◆ WORK REQUEST ◆
In the records that follow, show each line where the word "Given" is present.

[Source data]

-- Opening Marker --

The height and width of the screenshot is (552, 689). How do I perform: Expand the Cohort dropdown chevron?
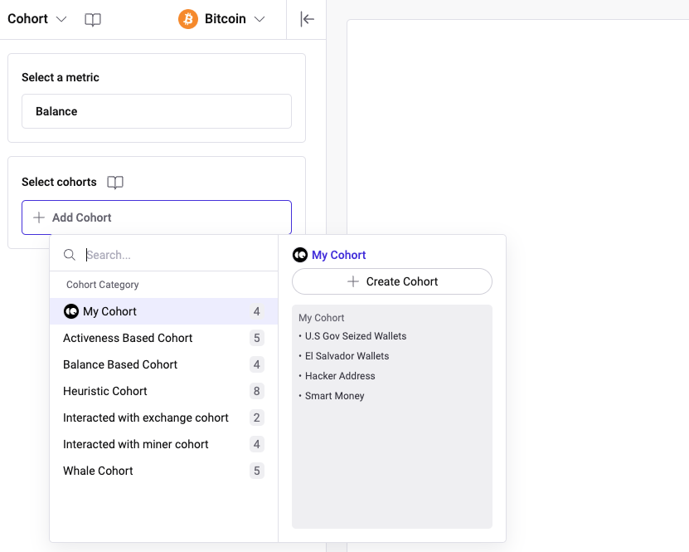click(61, 19)
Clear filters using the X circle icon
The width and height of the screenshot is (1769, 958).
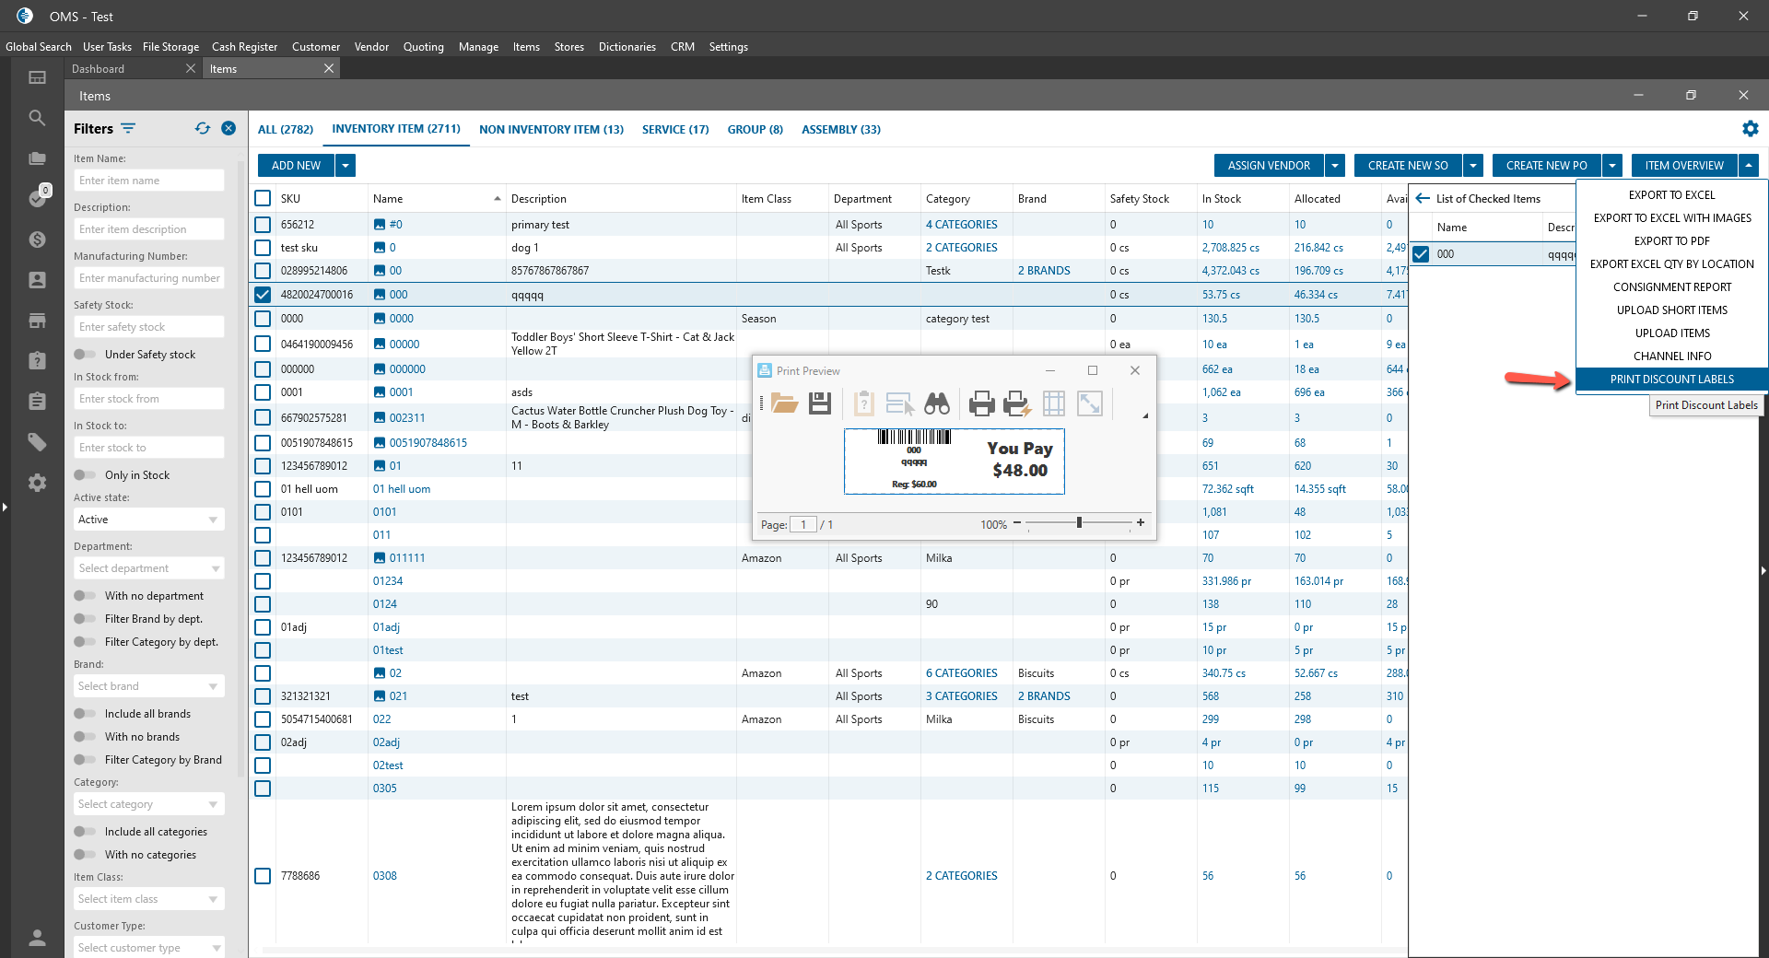pyautogui.click(x=228, y=129)
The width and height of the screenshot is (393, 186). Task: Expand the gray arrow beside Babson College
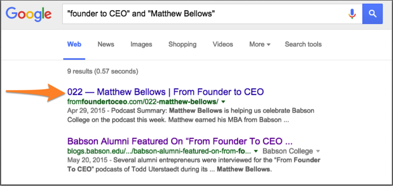pos(318,152)
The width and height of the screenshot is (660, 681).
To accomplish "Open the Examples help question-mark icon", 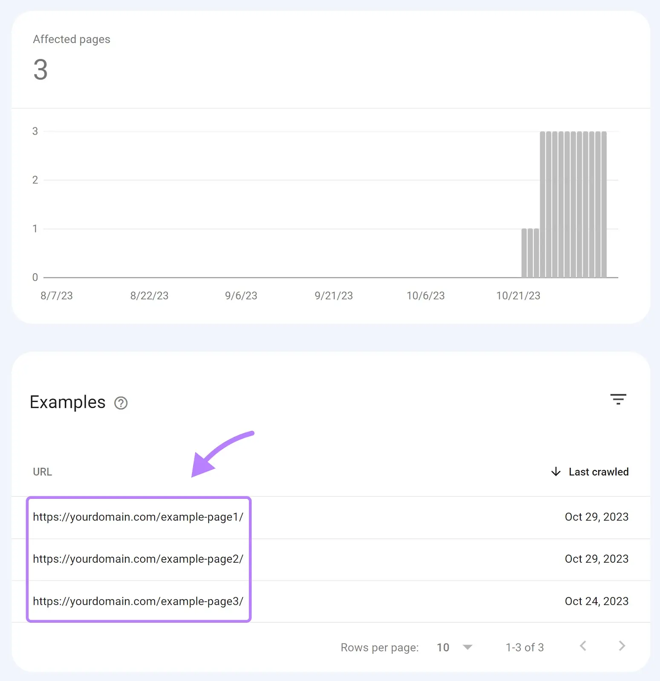I will [121, 403].
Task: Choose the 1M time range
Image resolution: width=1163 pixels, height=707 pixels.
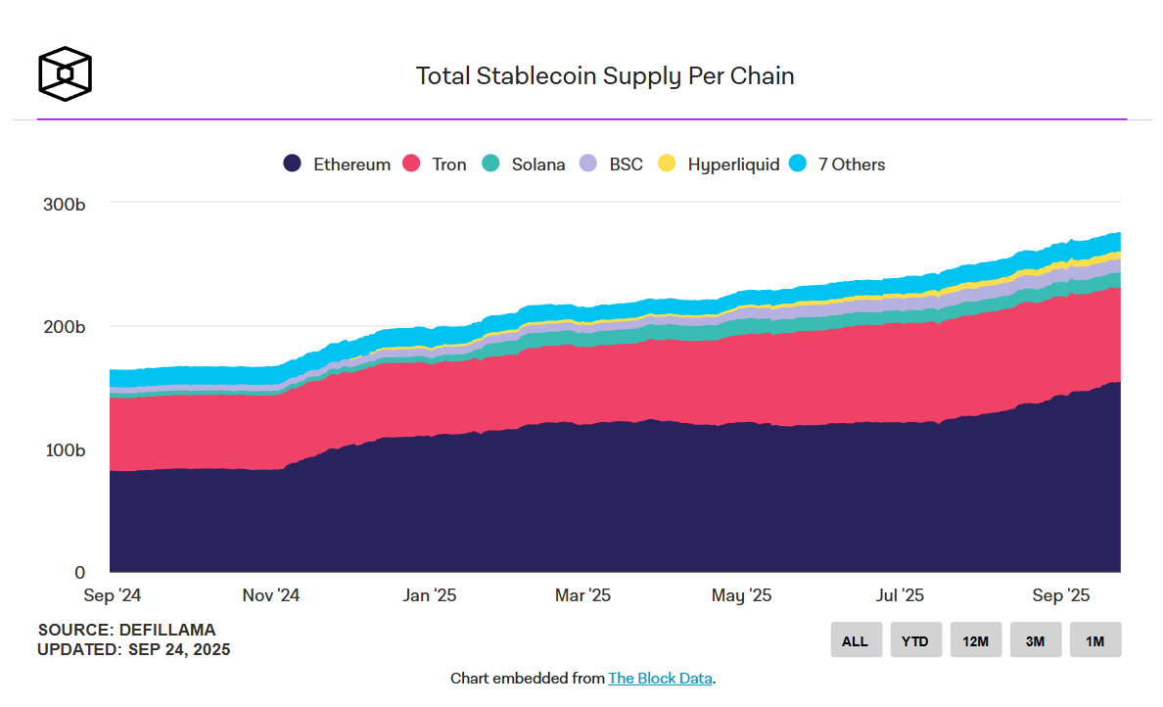Action: 1094,640
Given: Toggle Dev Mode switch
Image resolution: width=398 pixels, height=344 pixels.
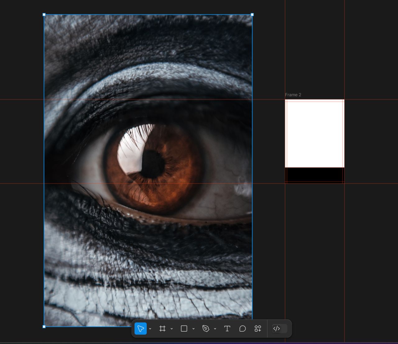Looking at the screenshot, I should pos(279,328).
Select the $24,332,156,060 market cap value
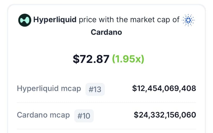Image resolution: width=213 pixels, height=133 pixels. coord(165,115)
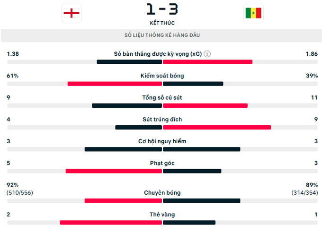
Task: Click Senegal's red shots on target bar
Action: pyautogui.click(x=217, y=128)
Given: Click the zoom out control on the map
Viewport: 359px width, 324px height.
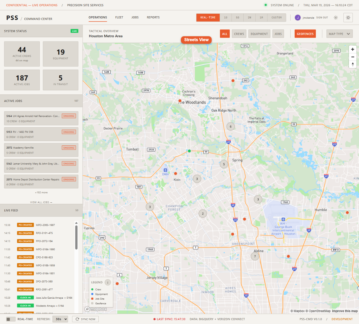Looking at the screenshot, I should (x=352, y=57).
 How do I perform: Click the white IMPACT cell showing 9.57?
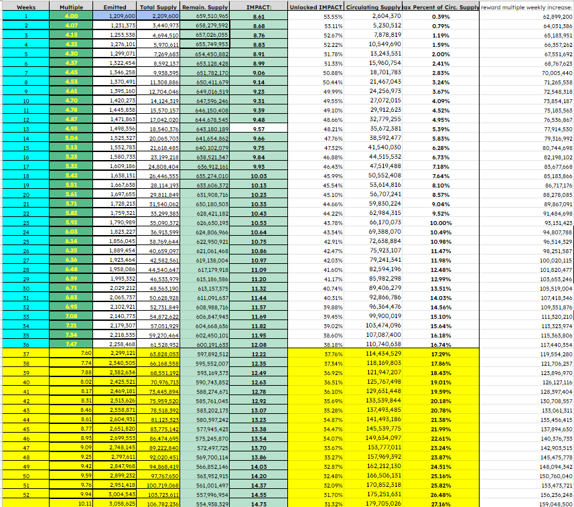click(259, 128)
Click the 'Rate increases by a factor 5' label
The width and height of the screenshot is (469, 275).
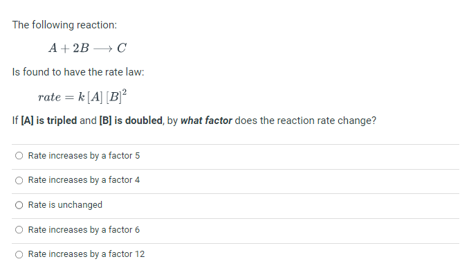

-- Closing Marker --

◆ SOLVED EXERCISE ◆
Given: Toggle Dev Mode switch
Given: Click the zoom out control on the map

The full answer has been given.